By Lu Fraser, Picture Book Author

Heroes are easy. 

Baddies are even easier, I think. 

The tricky characters to create are the quiet ones that stand back a bit, a little in the shadows, just behind the hero’s cloak (or who pass the villain the instruction manual) – the ones that are pivotal to the plot. Usually wise (but never smug), always encouraging (but not too pushy),long-suffering (but endlessly loyal), to name just a few of the qualities that we’ve come to expect from them. But the very best of them are, (at least, in my mind), the ones that also display empathy, too. Thoughtful, more complex, subtle. Like I said…tricky to write.

Lu Fraser, author of Basil Dreams Big

If I’m being honest, I never feel like I ‘write’ my characters (they sort of write themselves) so I’m not sure that I can take any credit for our gently empathetic Moth in ‘Basil Dreams Big’ (my latest picture book with brilliant illustrator Sarah Warburton). Unlike Basil the bat (our hero), Moth has mastered ‘fluttering’ – she’s someone who knows how to fly to the ‘far-away stars’; Basil, on the other hand, has only mastered ‘whooshing’, ‘swooshing’ and, ultimately, falling. Moth’s words may be encouraging (they may even offer gentle advice) but, first and foremost, what Moth offers is empathy; Moth knows that ‘Sometimes there’s DOWN-NESS before you start flying…’. Fuelled by her own memories, combined with her own imagination, she can stand in Basil’s shoes, she can understand the tides of Basil’s emotions. It’s a powerful thing…

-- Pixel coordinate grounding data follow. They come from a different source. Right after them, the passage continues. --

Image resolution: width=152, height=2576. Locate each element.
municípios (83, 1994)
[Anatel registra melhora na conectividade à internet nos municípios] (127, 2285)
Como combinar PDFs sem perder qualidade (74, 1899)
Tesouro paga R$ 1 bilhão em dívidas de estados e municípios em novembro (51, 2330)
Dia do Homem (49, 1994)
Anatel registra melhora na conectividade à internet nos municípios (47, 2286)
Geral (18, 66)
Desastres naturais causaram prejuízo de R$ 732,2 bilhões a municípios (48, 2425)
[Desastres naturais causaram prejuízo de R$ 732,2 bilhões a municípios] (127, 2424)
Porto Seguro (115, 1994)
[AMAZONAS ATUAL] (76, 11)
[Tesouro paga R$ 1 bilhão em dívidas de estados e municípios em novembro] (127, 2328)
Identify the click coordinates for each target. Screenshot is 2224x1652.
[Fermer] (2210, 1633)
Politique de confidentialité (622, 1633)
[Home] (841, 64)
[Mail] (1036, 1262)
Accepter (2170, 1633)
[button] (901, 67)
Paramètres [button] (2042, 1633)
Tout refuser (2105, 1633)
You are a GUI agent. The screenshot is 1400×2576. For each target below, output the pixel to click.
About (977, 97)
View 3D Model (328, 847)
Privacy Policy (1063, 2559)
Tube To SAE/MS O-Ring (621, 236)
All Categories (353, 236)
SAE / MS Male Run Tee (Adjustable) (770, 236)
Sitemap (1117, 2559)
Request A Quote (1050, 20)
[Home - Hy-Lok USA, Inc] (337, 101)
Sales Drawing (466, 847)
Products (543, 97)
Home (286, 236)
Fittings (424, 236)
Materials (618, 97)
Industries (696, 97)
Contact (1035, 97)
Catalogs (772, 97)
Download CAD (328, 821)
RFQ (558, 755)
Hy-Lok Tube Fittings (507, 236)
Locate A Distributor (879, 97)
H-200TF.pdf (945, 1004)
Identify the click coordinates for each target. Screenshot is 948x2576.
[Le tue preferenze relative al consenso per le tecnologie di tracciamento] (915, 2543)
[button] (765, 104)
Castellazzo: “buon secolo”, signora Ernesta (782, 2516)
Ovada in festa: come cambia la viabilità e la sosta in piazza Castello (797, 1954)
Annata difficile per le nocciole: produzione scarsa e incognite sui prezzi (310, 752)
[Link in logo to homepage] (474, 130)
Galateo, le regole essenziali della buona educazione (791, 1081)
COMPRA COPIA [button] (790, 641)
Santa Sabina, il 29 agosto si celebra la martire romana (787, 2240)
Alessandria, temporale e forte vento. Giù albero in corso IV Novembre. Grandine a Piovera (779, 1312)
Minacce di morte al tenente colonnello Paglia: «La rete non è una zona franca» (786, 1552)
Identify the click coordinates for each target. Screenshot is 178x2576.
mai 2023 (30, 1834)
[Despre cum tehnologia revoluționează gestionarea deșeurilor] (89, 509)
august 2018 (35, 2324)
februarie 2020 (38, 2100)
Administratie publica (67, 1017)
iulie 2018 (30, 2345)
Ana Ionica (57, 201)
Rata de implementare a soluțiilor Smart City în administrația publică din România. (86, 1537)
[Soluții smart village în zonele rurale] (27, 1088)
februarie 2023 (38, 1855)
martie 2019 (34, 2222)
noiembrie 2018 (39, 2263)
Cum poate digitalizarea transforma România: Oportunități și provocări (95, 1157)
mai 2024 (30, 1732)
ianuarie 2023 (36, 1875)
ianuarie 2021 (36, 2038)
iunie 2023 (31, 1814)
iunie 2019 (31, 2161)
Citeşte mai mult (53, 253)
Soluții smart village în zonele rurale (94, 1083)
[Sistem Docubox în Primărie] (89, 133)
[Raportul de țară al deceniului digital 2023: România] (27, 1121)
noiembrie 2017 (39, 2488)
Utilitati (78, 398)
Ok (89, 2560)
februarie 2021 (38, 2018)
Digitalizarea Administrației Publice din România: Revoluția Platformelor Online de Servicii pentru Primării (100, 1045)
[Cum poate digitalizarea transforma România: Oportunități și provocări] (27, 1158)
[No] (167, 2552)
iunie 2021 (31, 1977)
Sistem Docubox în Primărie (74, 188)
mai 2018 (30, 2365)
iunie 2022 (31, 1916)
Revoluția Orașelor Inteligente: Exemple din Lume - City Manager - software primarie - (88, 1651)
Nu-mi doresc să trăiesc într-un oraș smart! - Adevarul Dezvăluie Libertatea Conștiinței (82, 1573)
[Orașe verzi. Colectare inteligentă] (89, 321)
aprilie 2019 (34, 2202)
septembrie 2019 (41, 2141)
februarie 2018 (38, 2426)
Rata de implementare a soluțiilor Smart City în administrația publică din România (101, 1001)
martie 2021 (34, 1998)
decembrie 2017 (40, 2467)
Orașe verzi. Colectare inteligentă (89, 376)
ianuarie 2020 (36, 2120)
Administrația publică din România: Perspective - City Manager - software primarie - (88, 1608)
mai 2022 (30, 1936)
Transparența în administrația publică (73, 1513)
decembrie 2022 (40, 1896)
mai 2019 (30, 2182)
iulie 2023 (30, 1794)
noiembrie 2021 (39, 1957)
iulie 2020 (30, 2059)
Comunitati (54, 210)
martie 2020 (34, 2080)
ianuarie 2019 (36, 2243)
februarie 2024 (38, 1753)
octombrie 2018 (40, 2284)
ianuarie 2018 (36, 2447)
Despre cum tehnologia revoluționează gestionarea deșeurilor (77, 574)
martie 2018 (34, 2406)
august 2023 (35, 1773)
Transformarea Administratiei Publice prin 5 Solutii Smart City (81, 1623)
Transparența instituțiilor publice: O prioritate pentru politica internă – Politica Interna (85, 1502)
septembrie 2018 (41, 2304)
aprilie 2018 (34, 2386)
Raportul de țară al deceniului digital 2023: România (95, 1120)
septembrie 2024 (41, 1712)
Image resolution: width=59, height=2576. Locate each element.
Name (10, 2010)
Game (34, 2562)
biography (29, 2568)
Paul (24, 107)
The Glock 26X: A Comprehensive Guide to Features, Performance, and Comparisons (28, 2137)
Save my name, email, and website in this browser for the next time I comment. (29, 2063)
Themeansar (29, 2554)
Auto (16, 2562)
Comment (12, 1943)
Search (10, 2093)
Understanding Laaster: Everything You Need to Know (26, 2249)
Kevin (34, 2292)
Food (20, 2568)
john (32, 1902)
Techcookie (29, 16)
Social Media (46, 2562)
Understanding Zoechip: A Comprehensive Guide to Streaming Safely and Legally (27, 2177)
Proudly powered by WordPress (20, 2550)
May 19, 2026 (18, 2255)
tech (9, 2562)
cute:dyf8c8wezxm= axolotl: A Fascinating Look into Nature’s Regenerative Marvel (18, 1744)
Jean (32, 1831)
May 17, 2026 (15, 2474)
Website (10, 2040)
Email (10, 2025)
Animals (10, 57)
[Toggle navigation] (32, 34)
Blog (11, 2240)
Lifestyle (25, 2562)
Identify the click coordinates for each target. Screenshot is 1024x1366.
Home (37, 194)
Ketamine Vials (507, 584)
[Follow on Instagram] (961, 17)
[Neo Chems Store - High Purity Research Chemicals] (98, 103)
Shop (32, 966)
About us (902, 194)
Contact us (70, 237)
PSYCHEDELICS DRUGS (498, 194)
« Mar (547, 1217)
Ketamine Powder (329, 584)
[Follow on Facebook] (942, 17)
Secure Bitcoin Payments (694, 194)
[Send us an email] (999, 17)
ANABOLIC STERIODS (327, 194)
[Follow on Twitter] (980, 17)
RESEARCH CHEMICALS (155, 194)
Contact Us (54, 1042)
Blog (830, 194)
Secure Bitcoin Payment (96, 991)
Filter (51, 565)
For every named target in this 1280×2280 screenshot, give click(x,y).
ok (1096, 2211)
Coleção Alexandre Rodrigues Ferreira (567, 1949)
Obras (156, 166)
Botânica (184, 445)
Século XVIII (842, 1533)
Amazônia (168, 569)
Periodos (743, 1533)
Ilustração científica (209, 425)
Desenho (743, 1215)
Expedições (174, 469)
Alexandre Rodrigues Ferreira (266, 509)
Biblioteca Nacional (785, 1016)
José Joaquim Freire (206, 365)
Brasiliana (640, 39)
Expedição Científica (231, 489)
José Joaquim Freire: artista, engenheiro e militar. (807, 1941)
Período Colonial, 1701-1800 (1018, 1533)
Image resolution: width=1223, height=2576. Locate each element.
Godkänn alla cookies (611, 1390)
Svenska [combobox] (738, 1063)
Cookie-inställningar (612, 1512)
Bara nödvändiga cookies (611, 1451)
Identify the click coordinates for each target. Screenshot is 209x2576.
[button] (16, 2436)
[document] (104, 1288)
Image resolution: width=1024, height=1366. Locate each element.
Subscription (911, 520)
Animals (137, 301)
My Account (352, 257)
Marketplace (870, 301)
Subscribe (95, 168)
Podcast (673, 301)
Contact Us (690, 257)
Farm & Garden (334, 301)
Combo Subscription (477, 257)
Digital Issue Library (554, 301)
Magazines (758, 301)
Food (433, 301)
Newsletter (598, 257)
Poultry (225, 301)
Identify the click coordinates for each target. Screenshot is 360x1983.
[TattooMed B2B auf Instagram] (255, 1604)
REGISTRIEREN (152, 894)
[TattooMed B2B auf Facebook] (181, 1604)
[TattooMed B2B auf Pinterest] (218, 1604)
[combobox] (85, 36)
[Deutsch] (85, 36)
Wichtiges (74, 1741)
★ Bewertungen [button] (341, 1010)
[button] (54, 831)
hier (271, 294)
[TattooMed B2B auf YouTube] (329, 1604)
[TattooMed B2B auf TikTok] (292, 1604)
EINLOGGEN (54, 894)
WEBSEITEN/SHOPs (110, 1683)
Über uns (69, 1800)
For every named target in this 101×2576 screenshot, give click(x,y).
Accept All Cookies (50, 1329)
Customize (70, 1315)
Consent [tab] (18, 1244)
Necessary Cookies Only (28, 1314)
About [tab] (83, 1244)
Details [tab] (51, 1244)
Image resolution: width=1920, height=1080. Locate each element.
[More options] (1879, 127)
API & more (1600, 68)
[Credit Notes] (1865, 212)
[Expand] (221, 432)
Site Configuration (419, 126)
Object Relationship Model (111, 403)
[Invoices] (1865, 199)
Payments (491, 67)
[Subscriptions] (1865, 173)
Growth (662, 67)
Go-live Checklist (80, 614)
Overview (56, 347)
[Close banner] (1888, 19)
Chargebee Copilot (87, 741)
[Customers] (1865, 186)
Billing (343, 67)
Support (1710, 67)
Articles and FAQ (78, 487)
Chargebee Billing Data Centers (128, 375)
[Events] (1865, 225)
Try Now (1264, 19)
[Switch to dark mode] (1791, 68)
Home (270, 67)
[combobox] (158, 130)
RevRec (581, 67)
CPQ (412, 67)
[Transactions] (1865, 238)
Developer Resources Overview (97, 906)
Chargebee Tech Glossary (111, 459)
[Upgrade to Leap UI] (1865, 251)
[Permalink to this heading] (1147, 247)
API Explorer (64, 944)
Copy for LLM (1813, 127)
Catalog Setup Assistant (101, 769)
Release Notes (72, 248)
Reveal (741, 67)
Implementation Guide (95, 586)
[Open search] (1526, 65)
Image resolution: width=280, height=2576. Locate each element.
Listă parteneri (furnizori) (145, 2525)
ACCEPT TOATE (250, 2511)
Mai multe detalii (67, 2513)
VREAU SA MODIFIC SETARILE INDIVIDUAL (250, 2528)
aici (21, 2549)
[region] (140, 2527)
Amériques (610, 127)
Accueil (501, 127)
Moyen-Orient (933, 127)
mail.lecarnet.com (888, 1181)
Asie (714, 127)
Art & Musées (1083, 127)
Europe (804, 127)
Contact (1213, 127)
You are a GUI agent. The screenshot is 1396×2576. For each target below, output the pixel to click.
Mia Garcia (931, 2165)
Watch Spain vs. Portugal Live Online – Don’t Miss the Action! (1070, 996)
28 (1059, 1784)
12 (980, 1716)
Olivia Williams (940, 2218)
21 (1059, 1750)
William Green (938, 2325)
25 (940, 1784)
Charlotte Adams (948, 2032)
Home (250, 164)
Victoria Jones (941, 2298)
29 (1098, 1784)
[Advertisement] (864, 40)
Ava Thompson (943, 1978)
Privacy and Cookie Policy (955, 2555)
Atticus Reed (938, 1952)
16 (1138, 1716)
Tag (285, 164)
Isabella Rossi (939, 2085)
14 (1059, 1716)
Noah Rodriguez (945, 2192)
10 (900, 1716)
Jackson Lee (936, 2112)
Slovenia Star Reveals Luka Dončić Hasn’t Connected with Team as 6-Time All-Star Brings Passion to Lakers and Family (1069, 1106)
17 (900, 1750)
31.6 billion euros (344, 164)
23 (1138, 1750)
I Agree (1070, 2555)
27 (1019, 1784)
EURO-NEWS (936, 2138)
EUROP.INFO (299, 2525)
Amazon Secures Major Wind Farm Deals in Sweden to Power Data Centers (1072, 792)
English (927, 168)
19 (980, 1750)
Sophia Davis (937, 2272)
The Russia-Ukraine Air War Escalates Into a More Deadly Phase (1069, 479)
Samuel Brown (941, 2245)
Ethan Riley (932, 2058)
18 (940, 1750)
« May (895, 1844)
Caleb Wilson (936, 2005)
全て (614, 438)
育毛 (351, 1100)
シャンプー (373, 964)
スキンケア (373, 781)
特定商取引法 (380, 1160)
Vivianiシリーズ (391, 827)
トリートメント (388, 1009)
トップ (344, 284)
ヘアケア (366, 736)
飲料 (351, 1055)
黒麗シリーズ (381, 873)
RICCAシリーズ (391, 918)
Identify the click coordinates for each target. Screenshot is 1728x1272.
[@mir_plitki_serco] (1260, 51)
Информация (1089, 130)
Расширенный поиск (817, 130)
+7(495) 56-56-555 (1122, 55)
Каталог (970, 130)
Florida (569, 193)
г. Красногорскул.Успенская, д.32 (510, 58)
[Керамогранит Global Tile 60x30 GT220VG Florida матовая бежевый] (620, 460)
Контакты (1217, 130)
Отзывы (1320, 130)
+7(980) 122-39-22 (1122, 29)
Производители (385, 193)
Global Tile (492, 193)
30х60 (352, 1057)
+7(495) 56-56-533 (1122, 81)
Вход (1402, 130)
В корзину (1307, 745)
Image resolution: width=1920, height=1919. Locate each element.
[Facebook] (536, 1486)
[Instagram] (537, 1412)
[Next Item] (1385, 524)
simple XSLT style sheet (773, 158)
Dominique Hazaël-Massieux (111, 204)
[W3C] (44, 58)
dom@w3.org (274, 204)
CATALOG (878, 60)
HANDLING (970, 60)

But turn the page and…here come ‘The Bats’! A swirling mass of fuzzy flappers with not a jot of empathy between them! The opposite of Moth, The Bats embody all the behaviours that we humans so often exhibit when faced with someone like Basil; they have forgotten what it’s like to cling to a branch, to take a leap of faith, and, what’s worse, they don’t even try to remember (or imagine) how Basil might feel. Not surprisingly, when they swirl away, their lack of empathy means that our hero is still clinging tightly to his tree!

I love the interplay of these two opposing forces in the story – I love the triumph of Moth’s gentle empathy over the loud and energetic (but completely ineffectual) bats. Moth doesn’ttry to fix Basil, she doesn’t tell him that life will be ok or that the flapping will sort itself out, she doesn’t relate her own flying journey, she isn’t frustrated at his ineptitude. She simplylistens –  and she listens well. 

As I turn the final page in ‘Basil Dreams Big’, I have to admit that I’m left wondering whether I’m more like Moth…or more like one of The Bats. I’m not sure I do half as good a job with my own loved ones as Moth does with Basil…but I know which one I want to be.